Not the bougioise because they are the ones who’ve had all their property destroyed and are laying in the ditch as the “unwashed masses” take power.

royal elites

Again, isn’t it curious that there is no talk of the elites?

How long do you think it would take for a level of corruption to enter an organization that would tarnish it’s goals or ideals?

On to page 21 Marx plainly states:

“Abolition of private property”

In the vernacular of 2022 You will own nothing and be happy

Curious how all the sycophants, tell us we are wrong, when a stated goal of the Communist Manifesto is just that.

Just remember, the only way you have equal rights to economic resources is if all of us don’t have any.

But why would I love it?

Why is abolishing private property a good thing? 

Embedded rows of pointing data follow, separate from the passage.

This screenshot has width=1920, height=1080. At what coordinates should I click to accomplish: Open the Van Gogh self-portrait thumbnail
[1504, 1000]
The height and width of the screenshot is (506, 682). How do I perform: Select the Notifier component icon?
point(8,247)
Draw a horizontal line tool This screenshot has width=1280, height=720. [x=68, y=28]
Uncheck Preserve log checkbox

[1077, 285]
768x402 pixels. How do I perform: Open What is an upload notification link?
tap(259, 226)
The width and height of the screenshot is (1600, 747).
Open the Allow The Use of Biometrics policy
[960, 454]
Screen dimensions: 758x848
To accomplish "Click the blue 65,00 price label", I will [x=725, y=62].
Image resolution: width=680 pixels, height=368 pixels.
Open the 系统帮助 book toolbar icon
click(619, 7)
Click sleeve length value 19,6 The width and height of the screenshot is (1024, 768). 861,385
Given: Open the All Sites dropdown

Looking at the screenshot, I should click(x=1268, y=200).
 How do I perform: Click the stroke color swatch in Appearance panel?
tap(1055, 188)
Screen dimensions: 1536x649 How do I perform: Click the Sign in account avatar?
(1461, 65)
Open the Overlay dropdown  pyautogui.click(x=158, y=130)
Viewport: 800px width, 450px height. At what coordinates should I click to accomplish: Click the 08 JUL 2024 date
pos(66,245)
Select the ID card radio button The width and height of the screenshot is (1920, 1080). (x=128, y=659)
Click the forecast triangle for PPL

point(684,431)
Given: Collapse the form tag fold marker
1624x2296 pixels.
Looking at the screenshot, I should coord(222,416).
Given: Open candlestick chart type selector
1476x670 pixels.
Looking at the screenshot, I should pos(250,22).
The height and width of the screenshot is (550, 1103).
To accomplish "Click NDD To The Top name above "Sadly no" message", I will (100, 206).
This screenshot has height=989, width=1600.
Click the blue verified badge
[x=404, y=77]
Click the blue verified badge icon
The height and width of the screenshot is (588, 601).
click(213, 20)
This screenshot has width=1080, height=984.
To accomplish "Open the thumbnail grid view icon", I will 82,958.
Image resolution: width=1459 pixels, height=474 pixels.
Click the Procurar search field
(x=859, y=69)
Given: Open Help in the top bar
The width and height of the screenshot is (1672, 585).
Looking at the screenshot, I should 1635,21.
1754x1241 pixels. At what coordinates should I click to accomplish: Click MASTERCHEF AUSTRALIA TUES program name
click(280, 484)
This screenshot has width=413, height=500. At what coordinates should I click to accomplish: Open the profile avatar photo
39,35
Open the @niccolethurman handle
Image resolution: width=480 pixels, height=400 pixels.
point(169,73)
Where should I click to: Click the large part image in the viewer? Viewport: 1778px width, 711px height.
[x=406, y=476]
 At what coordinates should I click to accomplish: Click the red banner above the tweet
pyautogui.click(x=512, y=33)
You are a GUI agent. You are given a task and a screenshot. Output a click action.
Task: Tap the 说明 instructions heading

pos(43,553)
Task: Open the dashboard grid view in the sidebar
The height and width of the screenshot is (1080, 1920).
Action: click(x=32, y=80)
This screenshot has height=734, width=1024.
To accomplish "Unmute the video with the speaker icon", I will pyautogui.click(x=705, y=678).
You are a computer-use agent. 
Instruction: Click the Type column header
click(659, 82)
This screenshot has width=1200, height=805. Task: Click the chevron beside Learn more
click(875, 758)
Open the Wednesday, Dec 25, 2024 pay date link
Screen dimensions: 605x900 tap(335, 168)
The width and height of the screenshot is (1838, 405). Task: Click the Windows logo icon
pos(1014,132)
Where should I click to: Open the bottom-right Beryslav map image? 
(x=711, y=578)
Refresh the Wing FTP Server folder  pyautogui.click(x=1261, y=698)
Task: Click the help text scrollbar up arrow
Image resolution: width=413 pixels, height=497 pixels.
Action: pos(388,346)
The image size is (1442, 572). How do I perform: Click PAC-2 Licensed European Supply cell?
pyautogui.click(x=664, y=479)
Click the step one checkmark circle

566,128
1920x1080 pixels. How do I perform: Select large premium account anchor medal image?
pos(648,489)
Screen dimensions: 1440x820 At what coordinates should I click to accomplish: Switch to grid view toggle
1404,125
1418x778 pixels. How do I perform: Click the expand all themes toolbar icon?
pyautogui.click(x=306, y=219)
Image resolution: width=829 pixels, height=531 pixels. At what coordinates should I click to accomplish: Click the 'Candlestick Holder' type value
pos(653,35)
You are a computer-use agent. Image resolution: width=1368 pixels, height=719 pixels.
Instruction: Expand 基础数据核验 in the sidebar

I guess at least Marx is internally coherent.

The proletariat burn everything to the ground so there is no private property.

Instead, according to how I understand what I’m reading are we to believe that only a few things shared amongst everyone will be better because according to Marx wage-labour doesn’t create property.

“It creates capital, i.e., that kind of property which exploits wage-labour, and which cannot increase except upon condition of begetting a new supply of wage-labour for fresh exploitation.”

I guess owning that new phone, or desk, or pen, or any other material item it bad because it exploits the workers who create it.

Notice how Marx evades the question.

“Do you mean the property of petty artizan and of the small peasant, a form of property that preceded the bourgeois form?”

He doesn’t outright say yes instead, he alludes that it’s already destroyed, so what’s the point of mentioning it when it’s already gone?

“There is no need to abolish that; the development of industry has to a great extent already destroyed it, and is still destroying it daily.”

The act of merely buying something appears to be a problem for Marx

”It creates capital, i.e., that kind of property which exploits wage-labour, and which cannot increase except upon condition of begetting a new supply of wage-labour for fresh Exploitation”.

It is a curious way to look at something when, by his own admission, the wage-labourer creates his own situation by working to produce that object.

Is this one reason governments around the world are advocating for a guaranteed basic income with the thinking that the wage-labourer no longer needs to be exploited by creating capital?

I suppose makes sense given that only “the right amount” will be produced from now on."

Most would agree, western society is wasteful and exploitive in several ways.

I think most could agree with that but wouldn’t it be more beneficial to fix those problems instead of limiting production and give away “free money”?

I’m not an economist, but this doesn’t seem like a good long-term solution to anything.